Voyager 2'nin Uzaklığı Hakkında Şok Edici Bilgiler!

Uzay aracı, NASA'nın Jet İtki Laboratuvarı'ndan yapılan açıklamalara göre, mevcut aletleriyle normal bir şekilde çalışmaya devam ediyor. Ancak, plazma cihazının kapatılması gerektiği belirtildi; bu cihaz, Voyager 2'nin yörüngesi nedeniyle sadece üç ayda bir veri toplayabiliyordu. Bu durum, NASA’nın diğer cihazlara göre plazma cihazının kapatılması kararında etkili oldu. Uzay aracının enerjisi, plutonyumun doğal radyoaktif bozunumundan sağlanıyor ve her yıl yaklaşık 4 watt güç kaybediyor.

Daha önce 1980'lerde devre dışı bırakılan bazı cihazlar sayesinde Voyager 2'nin görev süresi önemli ölçüde uzatılmıştı. Şu ana kadar uzay aracının başlangıçta sahip olduğu 10 aletin 6’sı devre dışı bırakıldı. Halihazırda yalnızca Kozmik Işın Alt Sistemi (CRS), Düşük Enerjili Yüklü Parçacıklar (LECP), Manyetometre (MAG) ve Plazma Dalgası Alt Sistemi (PWS) faal durumda.

Uzay araştırmaları açısından bu gelişmeler oldukça önemli. Voyager 2’nin topladığı veriler, uzayın derinlikleri hakkında anlayışımızı derinleştirirken, plazma cihazının kapatılması gibi kararlar, zamansal sınırlamaların ne kadar acımasız olabileceğini de gözler önüne seriyor. NASA, uzay araştırmalarının geleceği için yeni teknolojiler ve enerji kaynakları geliştirmek zorunda.

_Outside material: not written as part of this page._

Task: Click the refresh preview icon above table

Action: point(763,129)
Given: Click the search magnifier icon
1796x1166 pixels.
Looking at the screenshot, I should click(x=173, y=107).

Gelecek yıllarda Voyager 2'den daha fazla veri elde edilmeye çalışılacak, fakat bu zorlayıcı uygulamalar uzay araştırmalarında ne gibi yenilikler doğuracak? Bu sorunun cevabı uzay meraklıları için heyecan verici bir bekleyiş oluşturuyor.